After Miss Emily is placed “decently in the ground,” a room above the stairs at Miss Emily’s, which had not been opened for years, is forced open. An “acrid pall as of the tomb” seems to lie on everything in the room, including “upon the delicate array of crystal and the man’s toilet things backed with tarnished silver, silver so tarnished that the monogram was obscured,” as well as upon a man’s suit of clothes.
On the bed is “the man himself,” with a “profound and fleshless grin.” Although never mentioned by name, the fleshless skeleton, in the position of an endless embrace, is that of Homer Barron. Next to his head is a second pillow with the “indentation of another head,” and on it is a “long strand of iron-gray hair.”
With Miss Emily’s death, despite the many generations that had come and gone in the town, the town members continue to act decorously with respect to the rites of death. At Miss Emily’s death, just as they had done at her father’s, the town’s ladies call on the house. Tobe’s immediate departure offers yet another ominous hint of things yet to transpire.
The town’s preoccupation/obsession with Miss Emily is further evidenced by the fact that the town had always known that “there was a room in that region above the stairs [in Miss Emily’s house] which no one had seen in forty years.” What other person, or what other house, in the town had ever received this much attention?
The conclusion to “A Rose for Emily” provides the story with the gothic-like twist that has been hinted at since the early stages of the story. With the conclusion, all the questions that the town has ever had over the years have been answered. What had happened to the man’s toiletry set and suit? What ever happened to Homer Barron? What was the “dear, inescapable, impervious, tranquil, and perverse” Miss Emily doing on her own all those years?
With the ending, Faulkner also forces the reader to reexamine the narration from the very beginning for the continual hints of Barron’s fate that he offers.

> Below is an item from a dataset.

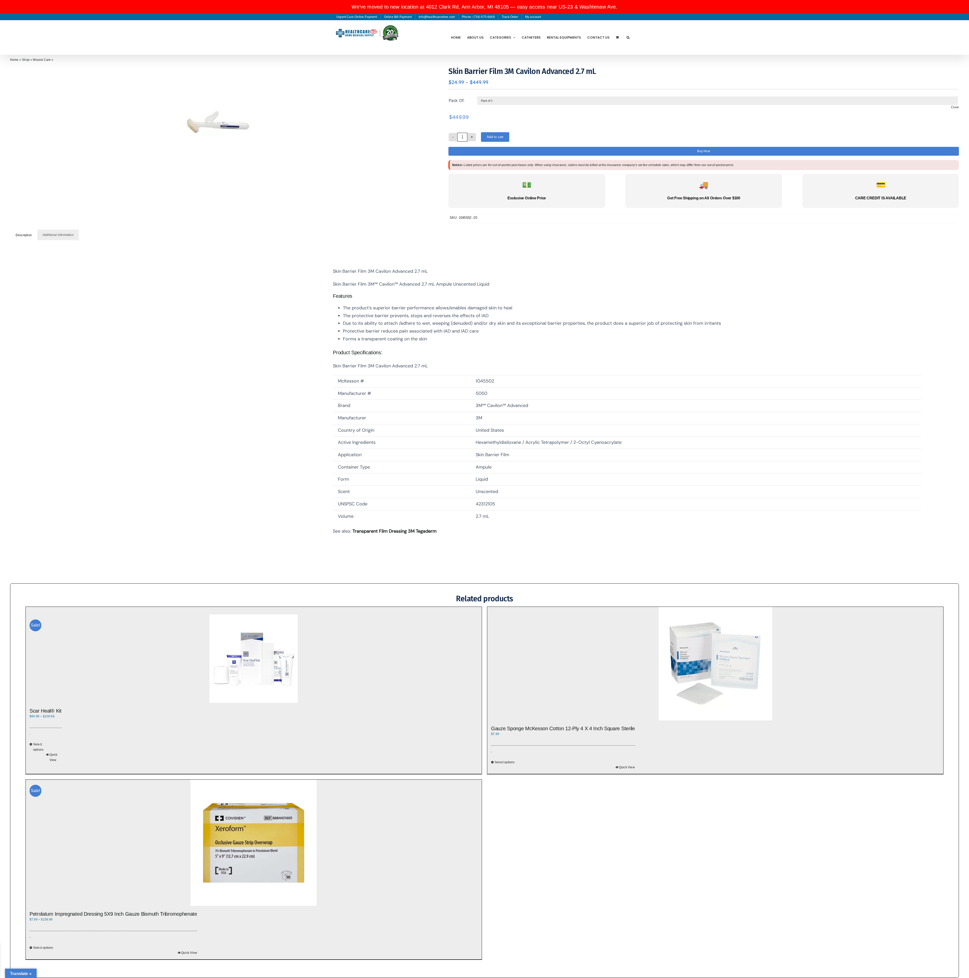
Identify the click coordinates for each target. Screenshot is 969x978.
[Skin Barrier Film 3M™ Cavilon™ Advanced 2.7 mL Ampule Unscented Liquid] (216, 124)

For example, Faulkner describes Miss Emily by her “skeleton” in section 1; he refers to “the smell” in section 3; in section 3, the arsenic appears; and in section 4, the mention of “the last we saw of Homer Barron” is juxtaposed with the narrator’s recollection of the sprinkling of the lime. Each of these moments in the story gains greater relevancy with the ending.

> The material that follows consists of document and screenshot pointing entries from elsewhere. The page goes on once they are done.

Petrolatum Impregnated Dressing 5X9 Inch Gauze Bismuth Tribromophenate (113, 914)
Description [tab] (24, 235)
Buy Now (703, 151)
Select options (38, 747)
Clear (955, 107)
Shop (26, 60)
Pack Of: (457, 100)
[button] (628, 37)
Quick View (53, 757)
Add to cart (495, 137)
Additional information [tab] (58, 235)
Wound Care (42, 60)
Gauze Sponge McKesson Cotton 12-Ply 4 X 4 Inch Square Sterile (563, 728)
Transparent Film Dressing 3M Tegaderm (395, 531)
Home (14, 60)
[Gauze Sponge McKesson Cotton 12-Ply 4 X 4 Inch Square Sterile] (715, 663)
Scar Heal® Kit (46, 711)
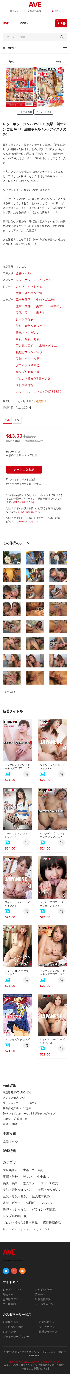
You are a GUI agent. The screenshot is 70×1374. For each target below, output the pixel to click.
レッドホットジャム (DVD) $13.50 (39, 391)
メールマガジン (44, 1304)
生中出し (56, 306)
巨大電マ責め (25, 345)
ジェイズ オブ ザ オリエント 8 (16, 972)
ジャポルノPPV (44, 1289)
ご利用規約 (9, 1304)
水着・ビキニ (48, 345)
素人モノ (42, 313)
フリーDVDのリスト (27, 521)
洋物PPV (40, 1294)
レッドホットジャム (29, 286)
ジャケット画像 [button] (44, 111)
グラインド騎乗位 (28, 365)
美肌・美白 (23, 313)
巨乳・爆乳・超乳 (28, 339)
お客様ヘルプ (35, 11)
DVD (6, 23)
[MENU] (65, 47)
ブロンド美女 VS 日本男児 (33, 378)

There is little about “A Rose for Emily” that is not calculated. Faulkner has created a story replete with all the hints a literary detective would need that ultimately point to the inevitable conclusion to which the story leads—the death of Homer Barron at the hands of Miss Emily. But the real story lies not in the facts of the death; the true literary detective work comes with respect to uncovering the motives behind Miss Emily’s actions. Was Miss Emily merely crazy? Does Faulkner offer the reader hints of abuse at the hands of her father that could explain her actions, or are there other reasons for them? The numerous possible answers to those questions give “A Rose for Emily” its strength and beauty.